Yes, that's how it seems, at least in general.

I don't know why that is, the reason must be multifaceted and buried deep in history.

Well, I think it has a lot to do with the United States being for at least a century or so a very wealthy country -- which it still is, though more and more of the wealth is concentrated among the richest people -- and because it has at least since WWII been one of the two to three most militarily powerful countries in the world, thanks to helping win the war and being the first to develop atom bombs, and because it has the size and money to produce cultural products like movies and TV shows that spread around the world (and often are tailored to do just that -- hence all those superhero and other action movies), and because things like fast cheap burgers sold by a giant chain happened to originate here, and because my impression is that more Europeans speak English than any other single language. For example, I have seen, say, German and Spanish people communicate via English.

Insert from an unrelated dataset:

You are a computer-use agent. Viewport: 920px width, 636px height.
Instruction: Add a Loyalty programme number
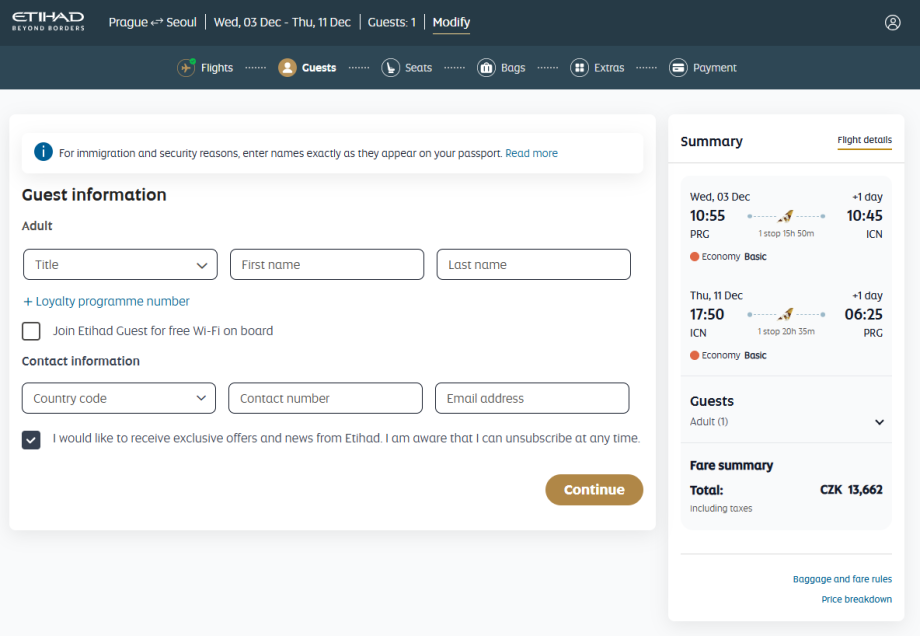(x=106, y=301)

I'm not saying any of those U.S. things are good (or even necessarily bad), just that they're among the main reasons.

I'm no historian -- so Jeff or anyone else, feel free to correct me -- but I think that in the 19th century, England and France had more influence than the United States, and that in fact people here looked to Europe for cultural leadership. Fancy worldly people spoke French. Women wanted to know the latest French fashion trends. I'm guessing that probably shifted with the wars and also because the previously unexploited natural resources in the U.S. -- land, timber, coal, iron, gold, oil, grains, etc. -- provided new wealth.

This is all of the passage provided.